Il s'agit d'un terme qui existait en filigrane des discussions autour du Covid depuis le début de la pandémie, mais dont l'utilisation s'impose au débat public au fur et à mesure que la campagne de vaccination augmente. Les objectifs à atteindre concernant l'immunité de groupe sont pourtant victimes d'un certain malentendu.

Si celle-ci reste la priorité, le virus ne va pas pour autant magiquement disparaître dès que 70% des personnes seront immunisées — ou même 80%. Comme la population ne forme pas un groupe fermé, mais que les gens se déplacent et échangent des informations, le virus continuera à se propager.

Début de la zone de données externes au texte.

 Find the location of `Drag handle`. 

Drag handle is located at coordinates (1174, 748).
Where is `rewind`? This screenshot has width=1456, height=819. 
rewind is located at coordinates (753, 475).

«Un acte civique», selon Guy Parmelin

La pression sur les personnes non vaccinées en Suisse ne semble pas vouloir diminuer. Les politiciens suisses ont également mis le pied sur l'accélérateur. Même Guy Parmelin, à contre-courant de son parti, s'oppose au refus de la vaccination et considère la vaccination comme une sorte «d'acte civique». Toute personne qui refuse la vaccination doit en assumer les conséquences, dit le président de la Confédération.

Pourtant, la proportion de personnes qui refusent absolument de se faire vacciner a fortement diminué ces derniers mois. Seuls 12 % environ sont encore clairement opposés à la vaccination. Le camp de ceux qui désirent se faire vacciner, en revanche, a fortement augmenté. Alors qu'en décembre, seule 35% de la population en faisait partie, ce chiffre est passé à 75% en mai, selon une enquête menée par la Haute école spécialisée de Lucerne.

Ne pas rajouter plus de pression

En conséquence, le nombre de vaccins administrés est en constante augmentation. L'OFSP a annoncé mardi lors d'une conférence de presse qu'un adulte sur deux a déjà reçu au moins une dose de vaccin. Environ un quart de la population adulte a déjà été entièrement vacciné.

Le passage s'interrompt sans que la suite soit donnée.